The planning backdrop in North Cornwall is real, not abstract: rural policy, landscape impact and services such as drainage are usually the key constraints, especially outside settlement boundaries. For renovation specifically, Cornwall Council's Local Plan applies tighter tests to isolated rural dwellings here, so design rationale and policy fit need to be set out clearly from the outset. Treat the PL30 parish brief as the design brief and the Temple application has somewhere to land. Whether the project is on farm buildings in the centre or further out toward Bodmin, the renovation response is locally tuned.
Planning note
Most Cornish renovations don't need planning — but listed status, curtilage listing, Conservation Area designation and material changes can all change that picture.
What we focus on
Renovations considerations specific to Temple.
01
Older Cornish properties are often built with cob, rubble or solid granite — modern insulation strategies that work in cavity walls cause damp problems in solid construction. Breathable build-ups matter.
02
Damp in Cornish cottages is usually a moisture management problem, not a chemical injection problem — fixing the cause is cheaper long term than treating the symptom.
03
Listed and curtilage-listed properties need Listed Building Consent for many internal alterations that wouldn't normally need approval.
04
Original fireplaces, slate floors, beams and joinery are often worth rescuing; the design conversation should start with what stays, not what goes.
Our process
How a Temple renovation project runs.
Step 1
Survey
Measured survey, condition assessment, services check and listed status review.
Step 2
Design
Layout options, material strategy and a clear list of what stays and what changes.
Step 3
Approvals
Listed Building Consent and building regulations as needed.
Step 4
Strip-out and works
Carefully sequenced demolition, structural works and rebuild.
Step 5
Finish and handover
Joinery, decoration, snagging and documentation pack.
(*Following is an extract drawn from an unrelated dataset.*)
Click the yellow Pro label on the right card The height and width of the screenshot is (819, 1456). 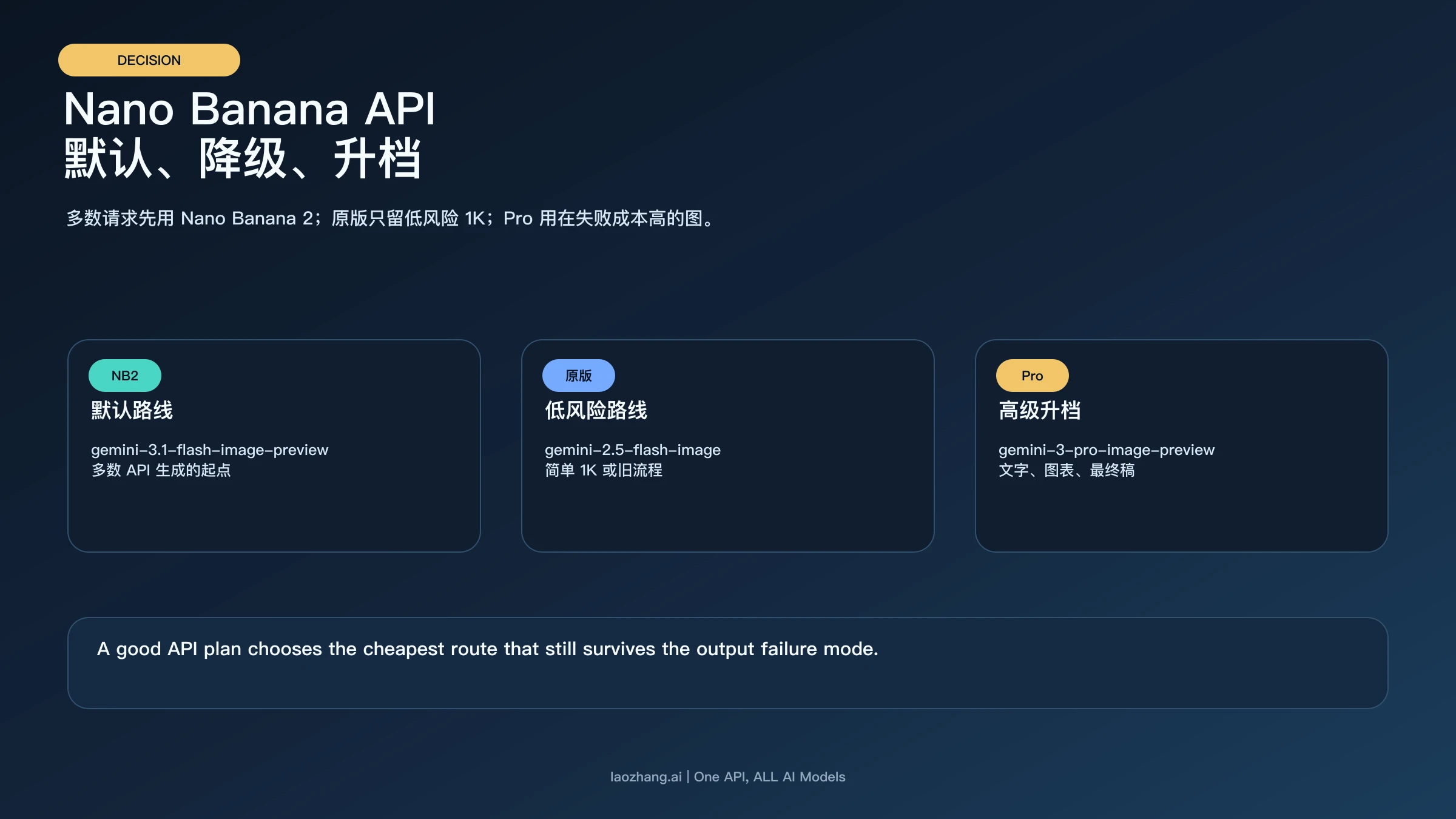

Whole-house renovations typically run six to fourteen months on site; partial remodels two to four months.
Local fabric
Choosing a renovation team that actually knows PL30.
Building stock
Across Temple (PL30) we work on stone cottages, farm buildings, isolated houses, converted barns, small rural infill. Each stock type drives a different renovation response — farm buildings in particular needs careful detailing here.
Parish & policy
Temple sits in the parish of Temple, which matters for how parish-level consultation lands on a renovation application.
Coverage
We cover PL30 from our studio, with regular renovation jobs also running in Bodmin, St Breward, Washaway. Most Temple site visits get booked within the same week.
What does a first Temple consultation cost?
Nothing. We come to the property, walk the site, talk through what works on a PL30 plot and follow up with a written feasibility note inside a week — no obligation either way.
Request a free visitTemple is part of Bodmin
Temple sits inside the Bodmin catchment — we cover both as one renovation territory.
See Renovations in Bodmin →Other services in Temple
Nearby places we cover
From initial feasibility to final handover, we manage renovation projects across Temple with careful attention to what makes North Cornwall unique.